福島で味わう『北朝鮮ツァー』
2012年7月8日(日)10時0分配信 日刊ゲンダイ
「皆さん、どうぞ~、コチラです~」
行く先々で施設を案内してくれたのは、若くてキレイな女性社員たちだった――。
東電が4日、報道陣に公開した福島第2原発。
震災で「レベル3」の深刻事態に陥り、今なお復旧作業の真っただ中だが、予想外の“ほのぼのムード”に、記者は思わず拍子抜けした。
未曽有の事故を起こした第1原発から南に約12キロ。
施設に向かうバスの外には、住人がいなくなり朽ち果てた家屋、荒廃した田畑が延々と広がっていた。
地獄のような光景だ。
それなのに、敷地の中に一歩入るとまるで別世界。
原発作業員はほとんど見当たらない。
設備を説明する男性社員も終始なごやか。
報道陣には放射能を防ぐマスクと手袋が配られたが、敷地内でマスクをしている東電社員はほぼゼロ。
「マスクはしなくても大丈夫ですよ。私たちも作業のとき以外は着用しませんから」とノンキなもので、極めつきが、エスコート役の美女たち……。
すっかり安心しきった報道陣からは、「ちっとも危なくないじゃん」の軽口も聞かれたが、バカも休み休み言え! だ。
前線基地の「Jヴィレッジ」で報道陣が通されたのは、作業員がひとりもいない小ぎれいなホールだった。
しかし、外に目を向けると、過酷な事故現場から汗だくになって戻ってきた作業員たちの姿。

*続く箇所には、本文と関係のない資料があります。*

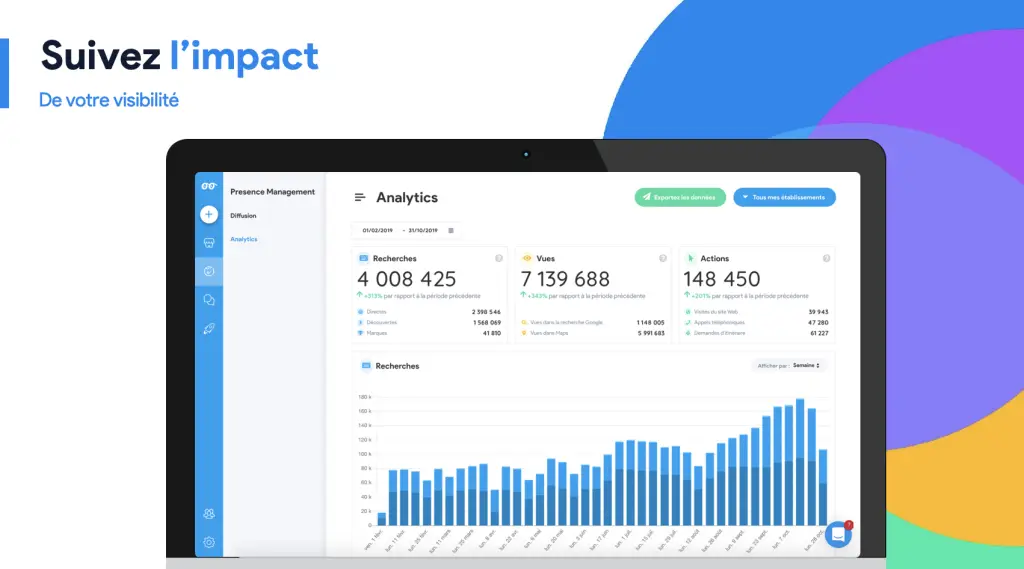Click the start date 01/02/2019 field
This screenshot has width=1024, height=569.
[x=378, y=230]
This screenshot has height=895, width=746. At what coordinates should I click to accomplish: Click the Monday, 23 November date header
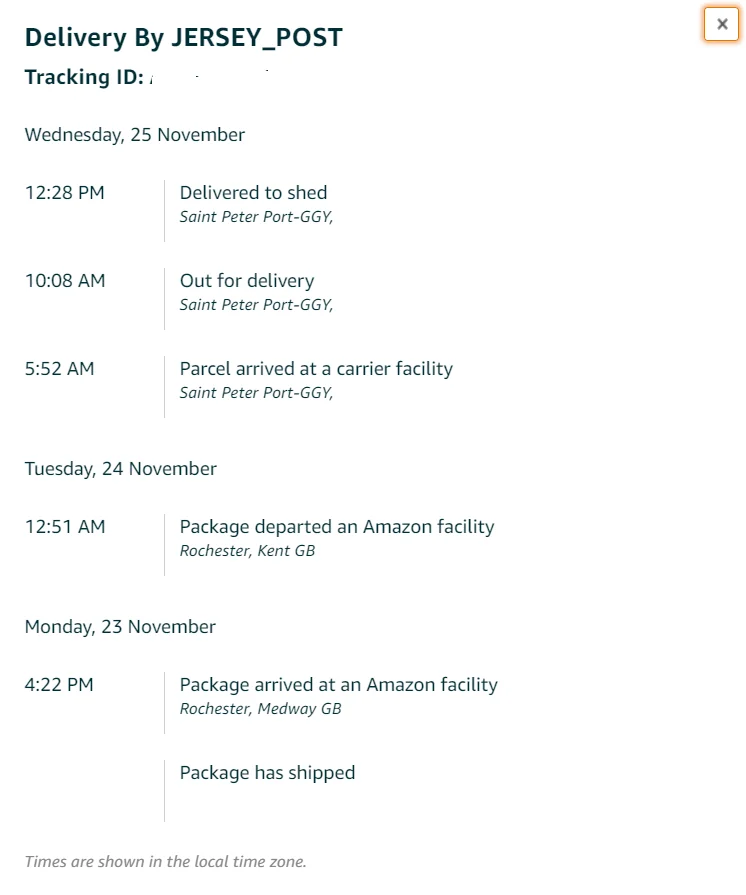point(120,627)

肩で息をしながら、被曝(ひばく)線量チェックに列をなしていた。
東電はそんなところは一切見せようとしない。
作業員に話を聞くことも許さない。
決められた場所を、決められた時間通りに公開しただけ。
厳しい実態は包み隠し、ひたすら安心ムードを演出したのである。
これじゃあ、都合のいいところだけ見せようとする北朝鮮ツアーと同じだ。